Philosophy has been working on questions of the mind and meaning for centuries. The thinkers and their analysises are too numerous to count, but for the discussion of happiness, let’s consider two school of thoughts.
As early as the Eygptians, philosophers believed that pleasure should be the primary and proper purpose to human life. Greeks used their word hedonia or ‘delight’ to describe it. Today, we still describe self-indulgence pursuits and behavior as hedonistic. Freud called it “the pleasure principle” and said it provided, in the words of Howard Cutler, “the fundamental motivating force for the entire psychic apparatus…to relieve the tension caused by unfulfilled instinctual drives.”
With time, the Greeks advanced the idea of happiness further. Aristotle said singularly pursuing pleasure was vulgar. He believed activity needed to be measured against virtue. The Greek word he used was ‘eudaimonia’, often translated as ‘welfare’ or ‘happiness’. The word, translated literally, means “good spirit” and more recently as ‘human flourishing’. This is the approach Martin Segilman, the father of positive psychology, has advocated in his most recent work, in a effort to bring a greater whole to the discussion of happiness.
Robert Lustig, an endocrinologist and professor at UC-San Francisco, believes the duality is driven by the neurotransmitters in our brain. He associates dopamine with pleasure and desire, flooding the brain following a rewarding stimulus. Dopamine helps us take action toward goals but can also trap us in addiction. On the other side, seratonin in the brain functions to create longer, sustained happiness. In one description, the chemical was described as helping people feel important and significant. That might explain serotonin’s association with both gratitude and depression.
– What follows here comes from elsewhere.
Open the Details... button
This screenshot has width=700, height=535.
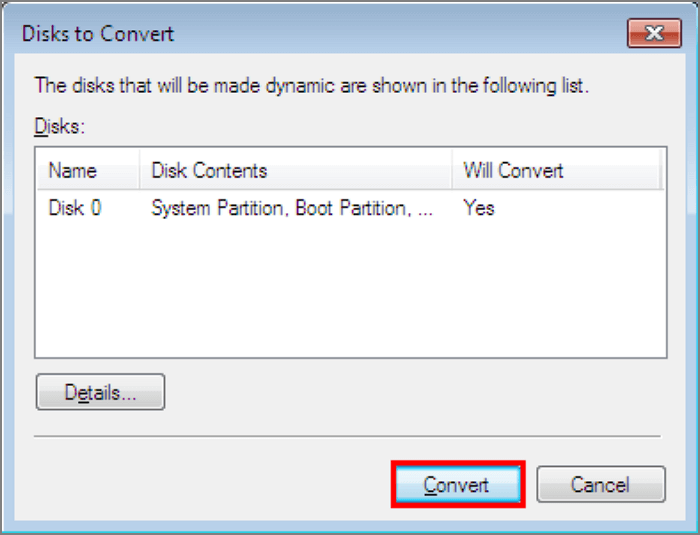100,393
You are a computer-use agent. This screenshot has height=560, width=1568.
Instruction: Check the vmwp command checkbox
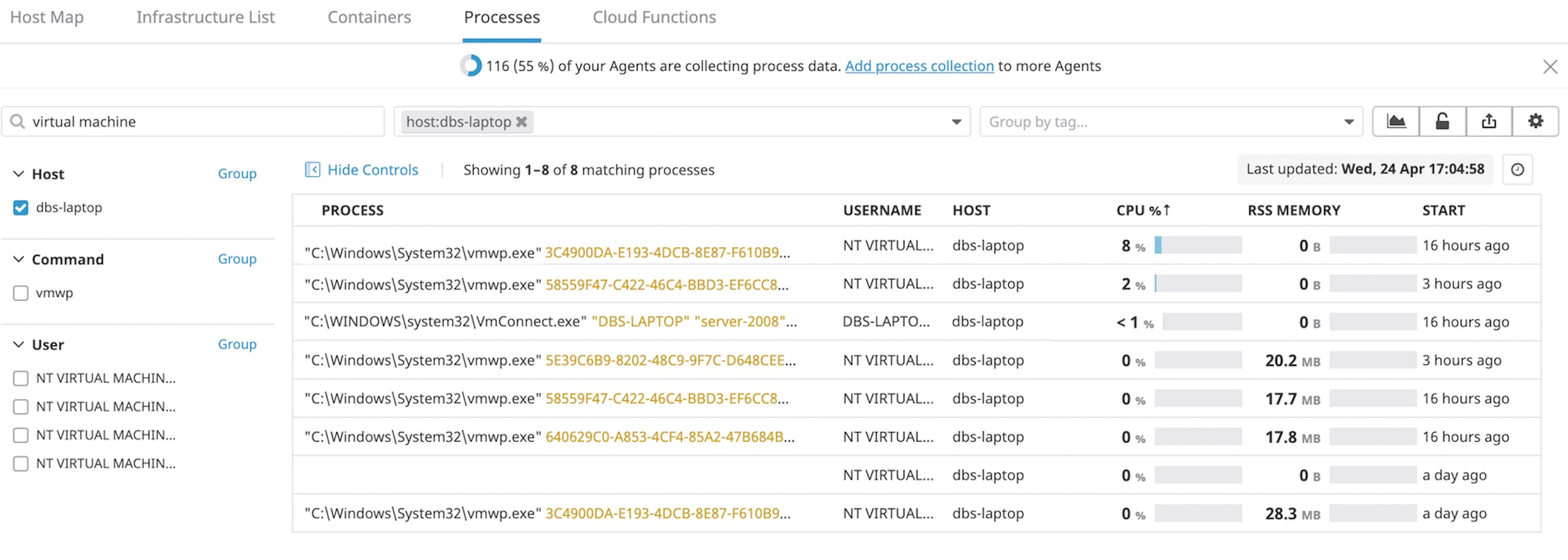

In The Art of Happiness, The Dalai Lama distinguishes between these two schools in a different way. He says pleasure is unstable–“One day it’s here, the next day it is gone.” It’s sex, drugs and Rock ’n Roll. Real happiness, he says, is persistent and stable. It remains through the inevitable ups and downs that make up life. Where the pursuit of pleasure move us further away from life, real happiness moves us towards life and make us more receptive to what is always there.
As with most everything, it is not about seeing these competing or distinct. We experience intense pleasure and long for lasting happiness. The practice is to working with both equally.